Podría parecer un poco fuera de lugar la celebración de este santo mártir, el primero de todos, justo al día siguiente de la Natividad del Señor. Sin embargo, nos hace profundizar de una manera especial en la celebración del nacimiento del Mesías. Este niño, que ayer nació entre ternuras y que hace todos los años que entre nosotros renazca la alegría, lleva sobre sí el signo inconfundible de la cruz, que nos recuerda con su martirio san Esteban. Si ponemos en paralelo la “passio” de san Esteban junto a la Pasión del Señor, notamos semejanzas evidentes: la acusación de blasfemia, el perdón a sus verdugos… haciéndonos ver que no sólo este niño que nace en este tiempo de Navidad ha venido a morir por nuestro amor, sino que aquel que lo siga debe seguirlo compartiendo su misma vida y su misma muerte, como lo hizo el primero de los mártires.
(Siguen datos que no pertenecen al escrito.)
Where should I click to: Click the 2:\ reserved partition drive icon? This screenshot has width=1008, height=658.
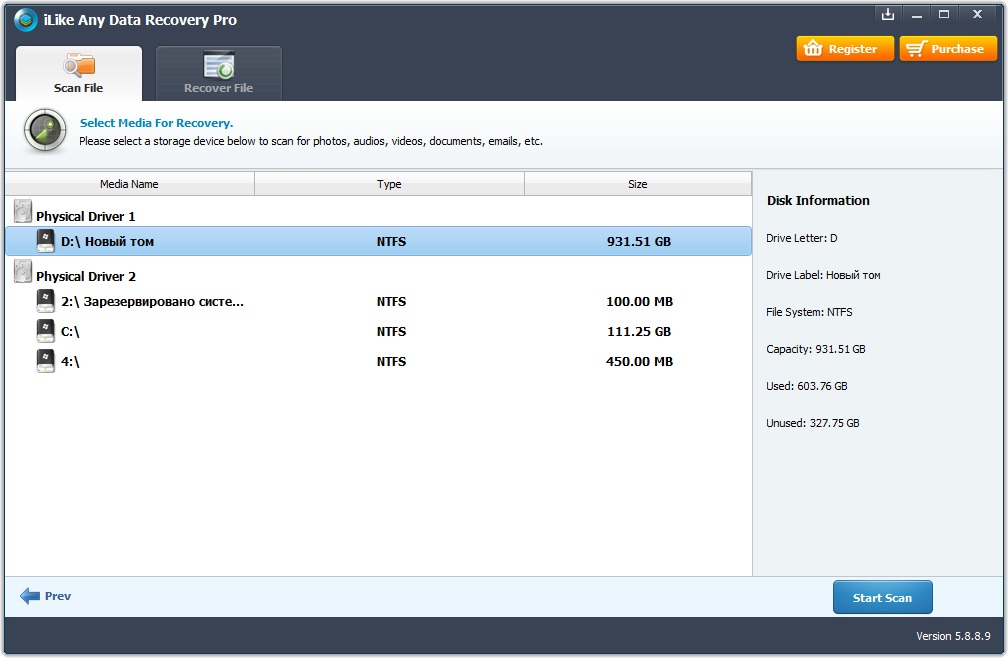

Es aquello que ponía en labios de Cristo nuestro Señor san Ignacio en el punto 95 de sus Ejercicios: “Por tanto, quien quisiere venir conmigo, ha de trabajar conmigo, porque siguiéndome en la pena, también me siga en la gloria”. La valentía de san Esteban es, para todos los que nos postramos a los pies de Dios hecho niño, una llamada profunda a dejarse atrapar por la ternura de Cristo allá donde nos lleve, desde el pesebre hasta la cruz, para vivir una vida profundamente plena, “a lo Jesús”. Pidamos al santo protomártir que nos ayude a seguir al Señor y a adorarlo con profunda humildad. Dichoso tú, Esteban, que por proclamar tu amor a Cristo en la tierra, te fuiste a acompañarlo a Él en el cielo. Haz que seamos muchos, muchísimos, los que con nuestras palabras y buenas obras nos declaremos amigos y seguidores de Jesús en esta vida y seamos sus compañeros en el gozo eterno del Paraíso. Amén.